Due to a brush fire that started on 2022 Feb 16, observing with EOVSA was interrupted. The fire created a severe threat to the observatory, but in the end there was no damage or injuries. However, fighting the fire required shutting off the power to the site, which has caused a number of issues in getting back to a running condition. The most difficult problem is that the SQL server would not boot up. We finally got it to start, but there are disk errors that unfortunately appear to have been going on for some time without us being aware of it. Reading from the database appears to work, but any extended reading of it fails due to the disk reading errors.

Code Status

As of this writing (2022 Mar 08), I have rewritten numerous routines to permit recording data without the SQL server. The strategy is to use tables for the two main real-time records, the delay_centers and the DCM_master_table, and just write these tables whenever they are changed, to the new NAS RAID system (/nas4). I created a folder /nas4/Tables that contain those tables. In addition, the stateframe (updated once a second) and scanheader (once per scan) are also written to files. The idea is that whenever the database is again available we will be able to write these saved records to it. The problem is that no calibration is possible because all of the calibration procedures require reading the SQL database.

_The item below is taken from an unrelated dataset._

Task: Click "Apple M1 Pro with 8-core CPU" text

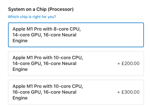Action: tap(47, 29)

Because we will have to restore the code back to its use of the SQL database eventually, I list below the routines that have been changed. I tried to mark changes with this comment:

# ************ This block commented out due to loss of SQL **************

Routines with changes are sf_display.py, daily_xsp.py, dbutil.py, adc_plot.py, delay_widget.py, flare_monitor.py, pcal_anal.py, schedule.py, stateframe.py.

SQL Status

The SQL database can be read, and it seems like the problem is not actual errors in the database, but rather read errors from the disk (possibly not disk errors, but controller errors?). However, none of the lengthy checks of the database integrity can complete due to the reported disk errors, which stop the procedures immediately.